Something in the center of the human being is primitive and child-like and it interprets life as a fearsome experience. It tends to forget that the sun always rises, the moon waxes and wanes, the tides go in and out, the seasons circle through the year. It forgets that we are all firmly embedded in those cycles, that there is no place to fall, that we are always caught and held securely within the embrace of the Holy One.

Rather than seeing this fearfulness as evidence of sin or failure or an obstacle to be overcome, I prefer to think of it as a divine gift, a quality that God hard-wired into us to help us preserve our innocence and receptivity. From fear and forgetting the religious impulse arises. Fear makes hope possible. Forgetting creates in us a yearning to remember our deepest truth. We discover in ourselves an ancient and irresistible need to conceptualize and relate to God, a need for prayer and sacrament and ritual and community. We seek God and we join with fellow seekers because we perceive our smallness. Remaining slightly uncertain about the ground we stand on keeps us vulnerable in a way that leaves room for God’s presence and intervention in our lives. If we were never hungry, then manna would mean nothing to us.
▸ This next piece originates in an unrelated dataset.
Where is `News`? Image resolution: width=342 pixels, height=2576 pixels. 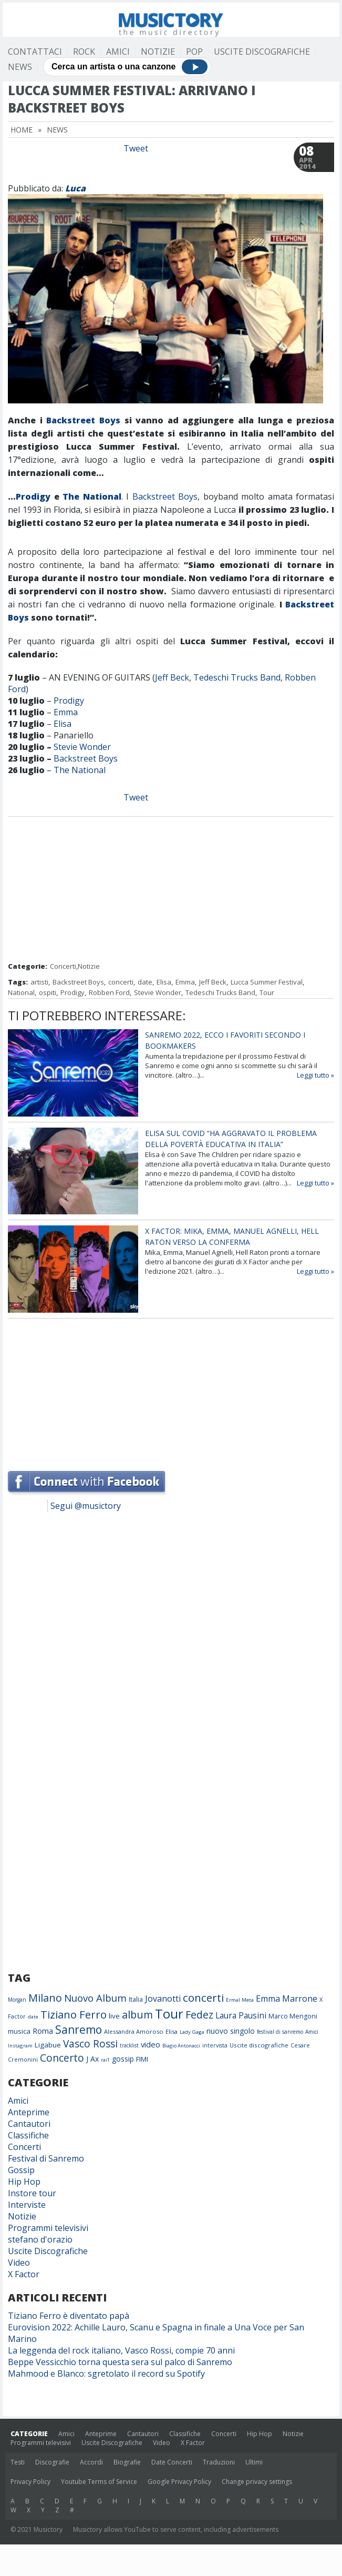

If there were no loss, there would also be no gratitude.

I walk beside the water every day, seeing it new and fresh and appreciating all its manifestations, empty and full, low tide and high. I practice giving thanks for what is given and what is taken away. I bow in reverence to my natural human fears. I choose, again and again, in union with all the rhythms of this earth, to place my trust in something larger than myself.